Problem accessing array ellement based on variable

I’m practicing on a code to transpose an image (unsigned char)
I have the following strange problem. When I try to cast a pointer and then add an offset based on a variable I get junk in the output, using a constant works fine. I.E, doing
uchar4 val;
int data[4];

for (int i = 0 ; i < 4 ; i++)
val.x = *((char *)&data[0] + i);

((int )(out + (x04 + dx4 + i)*outStride) + y0 + dy) = *(int *)&val;

produces junk. If I change the setting of val to use a constant the results are fine, i.e

val.x = *((char *)&data[0] + 1);

I tried compiling in emulation mode and the image comes out fine, so I don’t know if this is a hardware bug or something that I’m doing wrong. This is under linux 64bit with nVidia Corporation Quadro NVS 140M (rev a1).

The full code for the kernel (the assignment is in the final loop) if it helps (shared data size is 64x64 bit and thread block is 16x16)

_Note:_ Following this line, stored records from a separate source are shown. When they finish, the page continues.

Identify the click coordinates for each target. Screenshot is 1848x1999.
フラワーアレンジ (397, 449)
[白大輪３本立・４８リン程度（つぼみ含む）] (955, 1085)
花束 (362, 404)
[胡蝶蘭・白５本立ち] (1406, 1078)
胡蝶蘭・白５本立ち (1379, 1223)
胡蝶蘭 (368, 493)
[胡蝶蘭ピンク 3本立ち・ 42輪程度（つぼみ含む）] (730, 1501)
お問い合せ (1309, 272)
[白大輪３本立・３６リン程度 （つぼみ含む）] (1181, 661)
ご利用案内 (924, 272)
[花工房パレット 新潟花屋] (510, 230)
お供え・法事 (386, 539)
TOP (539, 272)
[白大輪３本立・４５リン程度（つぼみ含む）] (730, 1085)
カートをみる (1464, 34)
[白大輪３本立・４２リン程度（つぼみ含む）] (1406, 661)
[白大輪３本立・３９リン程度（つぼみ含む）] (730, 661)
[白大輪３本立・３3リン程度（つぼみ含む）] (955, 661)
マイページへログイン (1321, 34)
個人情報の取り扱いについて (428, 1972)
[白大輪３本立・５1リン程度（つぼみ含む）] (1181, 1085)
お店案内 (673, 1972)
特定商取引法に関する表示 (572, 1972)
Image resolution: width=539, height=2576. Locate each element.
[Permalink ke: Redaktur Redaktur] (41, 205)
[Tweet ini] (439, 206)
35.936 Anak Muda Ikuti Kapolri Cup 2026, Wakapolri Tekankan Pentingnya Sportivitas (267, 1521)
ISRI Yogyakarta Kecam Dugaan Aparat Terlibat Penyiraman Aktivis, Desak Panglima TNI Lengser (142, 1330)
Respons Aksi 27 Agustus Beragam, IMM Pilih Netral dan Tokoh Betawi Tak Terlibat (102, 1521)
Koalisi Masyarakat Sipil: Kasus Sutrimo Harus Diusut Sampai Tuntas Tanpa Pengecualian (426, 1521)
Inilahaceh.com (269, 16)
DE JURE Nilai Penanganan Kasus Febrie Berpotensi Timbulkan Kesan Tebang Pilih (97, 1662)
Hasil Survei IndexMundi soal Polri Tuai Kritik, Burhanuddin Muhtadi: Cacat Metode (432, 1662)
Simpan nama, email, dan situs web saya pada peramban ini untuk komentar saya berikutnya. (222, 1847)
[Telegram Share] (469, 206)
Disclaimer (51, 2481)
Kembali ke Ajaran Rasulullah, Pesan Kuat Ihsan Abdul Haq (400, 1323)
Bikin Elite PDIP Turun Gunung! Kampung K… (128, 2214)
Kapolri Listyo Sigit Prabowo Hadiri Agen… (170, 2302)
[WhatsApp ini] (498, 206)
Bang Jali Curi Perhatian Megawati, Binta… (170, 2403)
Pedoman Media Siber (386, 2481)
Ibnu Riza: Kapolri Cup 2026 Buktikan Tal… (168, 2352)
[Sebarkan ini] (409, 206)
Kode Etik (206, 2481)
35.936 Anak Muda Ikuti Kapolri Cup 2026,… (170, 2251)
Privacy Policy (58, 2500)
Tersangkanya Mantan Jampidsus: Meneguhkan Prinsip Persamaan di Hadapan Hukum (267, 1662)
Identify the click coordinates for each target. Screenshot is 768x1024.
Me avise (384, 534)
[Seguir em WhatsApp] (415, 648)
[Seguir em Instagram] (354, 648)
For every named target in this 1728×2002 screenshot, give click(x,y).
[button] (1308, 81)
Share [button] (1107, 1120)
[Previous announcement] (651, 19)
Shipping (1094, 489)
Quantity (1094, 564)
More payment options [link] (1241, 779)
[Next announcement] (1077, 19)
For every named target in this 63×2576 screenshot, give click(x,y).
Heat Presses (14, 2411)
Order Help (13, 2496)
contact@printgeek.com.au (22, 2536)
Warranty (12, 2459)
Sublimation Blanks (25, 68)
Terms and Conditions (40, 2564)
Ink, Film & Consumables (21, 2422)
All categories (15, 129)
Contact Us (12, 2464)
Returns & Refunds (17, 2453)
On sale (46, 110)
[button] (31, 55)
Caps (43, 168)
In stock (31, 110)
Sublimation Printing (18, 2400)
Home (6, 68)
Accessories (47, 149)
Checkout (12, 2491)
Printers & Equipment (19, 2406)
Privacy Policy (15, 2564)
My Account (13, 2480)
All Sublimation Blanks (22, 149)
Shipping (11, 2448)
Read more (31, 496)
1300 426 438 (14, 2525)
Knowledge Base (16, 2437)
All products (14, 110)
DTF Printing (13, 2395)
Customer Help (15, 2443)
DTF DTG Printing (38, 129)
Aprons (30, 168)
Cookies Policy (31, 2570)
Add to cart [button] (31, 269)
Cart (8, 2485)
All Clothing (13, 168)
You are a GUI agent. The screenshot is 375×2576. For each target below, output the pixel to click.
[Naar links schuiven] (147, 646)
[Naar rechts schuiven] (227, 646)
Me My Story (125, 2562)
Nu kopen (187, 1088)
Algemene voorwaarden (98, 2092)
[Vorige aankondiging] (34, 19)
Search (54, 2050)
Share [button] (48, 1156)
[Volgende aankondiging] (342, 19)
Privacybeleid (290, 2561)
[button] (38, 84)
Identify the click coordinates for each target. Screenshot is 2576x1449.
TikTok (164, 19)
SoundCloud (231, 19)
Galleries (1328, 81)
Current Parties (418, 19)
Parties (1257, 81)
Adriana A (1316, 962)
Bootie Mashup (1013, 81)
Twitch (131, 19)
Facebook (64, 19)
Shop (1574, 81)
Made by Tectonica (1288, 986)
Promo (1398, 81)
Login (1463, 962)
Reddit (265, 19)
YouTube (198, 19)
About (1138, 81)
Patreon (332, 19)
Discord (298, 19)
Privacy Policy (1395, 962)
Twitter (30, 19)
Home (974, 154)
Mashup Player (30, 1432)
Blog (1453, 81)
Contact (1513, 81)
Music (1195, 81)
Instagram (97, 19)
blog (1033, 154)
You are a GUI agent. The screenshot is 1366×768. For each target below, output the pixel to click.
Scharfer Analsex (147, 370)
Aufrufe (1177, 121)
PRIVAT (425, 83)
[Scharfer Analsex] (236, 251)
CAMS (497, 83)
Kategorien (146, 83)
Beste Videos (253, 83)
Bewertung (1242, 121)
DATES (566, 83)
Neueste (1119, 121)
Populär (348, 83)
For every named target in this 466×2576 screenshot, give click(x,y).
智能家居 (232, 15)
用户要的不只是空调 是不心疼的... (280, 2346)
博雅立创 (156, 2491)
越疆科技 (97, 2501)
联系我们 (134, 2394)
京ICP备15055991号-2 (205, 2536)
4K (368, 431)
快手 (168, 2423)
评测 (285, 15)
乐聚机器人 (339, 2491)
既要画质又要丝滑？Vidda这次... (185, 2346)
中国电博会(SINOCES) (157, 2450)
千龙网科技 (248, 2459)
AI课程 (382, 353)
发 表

global void transposeImageKernelShared(unsigned char *in, size_t inStride, unsigned char *out, size_t outStride, int width, int height)
{
extern shared char s_data;

int dataStride = blockDim.x*4;

// -------------------
// Read Data Row Major
// -------------------

int x0 = blockIdx.x*blockDim.x;
int y0 = blockIdx.y*blockDim.y;

int dx = threadIdx.x;
int dy = threadIdx.y;

// Read 4 rows of data into the shared memory
for (int i = 0 ; i < 4 ; i++)
*((int *)(s_data + (dy*4 + i)*dataStride) + dx) = *((int *)(in + (y0*4 + dy*4 + i)*inStride) + x0 + dx);

// ----
// Sync
// ----
__syncthreads();

// -----------------------
// Write Data Column Major
// -----------------------

dx = threadIdx.y;
dy = threadIdx.x;

////////////////

char4 val;

 int data[4];

*(int *)&data[0] = *(int *)(s_data + (dy*4 + 0)*dataStride + dx*4);
*(int *)&data[1] = *(int *)(s_data + (dy*4 + 1)*dataStride + dx*4);
*(int *)&data[2] = *(int *)(s_data + (dy*4 + 2)*dataStride + dx*4);
*(int *)&data[3] = *(int *)(s_data + (dy*4 + 3)*dataStride + dx*4);

for (int i = 0 ; i < 4 ; i++)
{
val.x = *((char *)&data[0] + i);
val.y = *((char *)&data[1] + i);
val.z = *((char *)&data[2] + i);
val.w = *((char *)&data[3] + i);

*((int *)(out + (x0*4 + dx*4 + i)*outStride) + y0 + dy) = *(int *)&val;
 }

}

Thanks

turns out that adding a __syncthreads() to the last for solves the problem, although I’m really not clear as to why. That is the last loop should look like

for (int i = 0 ; i < 4 ; i++)

{

    __syncthreads();

val.x = *((char *)&data[0] + i);

val.y = *((char *)&data[1] + i);

val.z = *((char *)&data[2] + i);

val.w = *((char *)&data[3] + i);

*((int *)(out + (x0*4 + dx*4 + i)*outStride) + y0 + dy) = *(int *)&val;

 }

Any idea why the __syncthreads() is needed here? (i’m reading from local memory that was read from shared memory after a syncthread …)

doing the syncthread just before the loop doesn’t work. It doesn’t matter where it is in the loop, but once it’s there things work fine

Thanks

Have you tried looking at the PTX source listing and checked if the compiler emits reasonable code? You could try with and without the __syncthreads() to see if it affects code generation.